No, dead school children are a good thing to certain people:  those who are so sure firearms are bad that they will suffer the deaths of innocents in order to shame you into giving up your guns.  They may have different motivations, but their end-game is the same.  Some just think guns are yukky;  others know that an armed populace can resist the tyranny they are planning, the world they look forward to;  still others are anti-hunter and wish to see hunting as a sport and hunting as a means of subsistence living done away with.  Whatever their motivation, guns in the hands of "ordinary people" are seen as a bad, bad thing and must be expunged from our culture.  Look!  That child pointed his finger like a gun!  Suspend him!  Shame the parents!  The madness continues because we allow it to continue.  They may be crazy, but they're not stupid.

The madness will continue as long as the bulk of humanity looks at the gun-free-school-zone adherents as merely well-meaning fools.  "They mean well;  they're just not very bright."  Enough of that.  People who put our children at risk regardless of the motivation must be challenged.  What they are doing is EVIL even if they did not intend evil.  The politicians who pass such laws are EVIL.  The people who demand such laws are EVIL.  Those who support evil laws are themselves EVIL.  School administrators who lobby legislators to keep their schools, their colleges, gun free are EVIL and we must get rid of them before more of our children are harmed by well-meaning fools.

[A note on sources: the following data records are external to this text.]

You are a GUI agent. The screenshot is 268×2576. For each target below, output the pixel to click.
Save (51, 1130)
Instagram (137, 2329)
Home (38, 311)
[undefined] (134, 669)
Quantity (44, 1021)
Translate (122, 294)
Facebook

The time is now long past that we should "suffer fools gladly".  These people are killing children with their policies.  They didn't pull the triggers, but they loaded the guns.  They need to hear a rising chorus of sensible voices telling them that the last child has died because of their insanity.  They need to be shamed into silence because they finally understand that being crazy and not getting professional help for it is really stupid.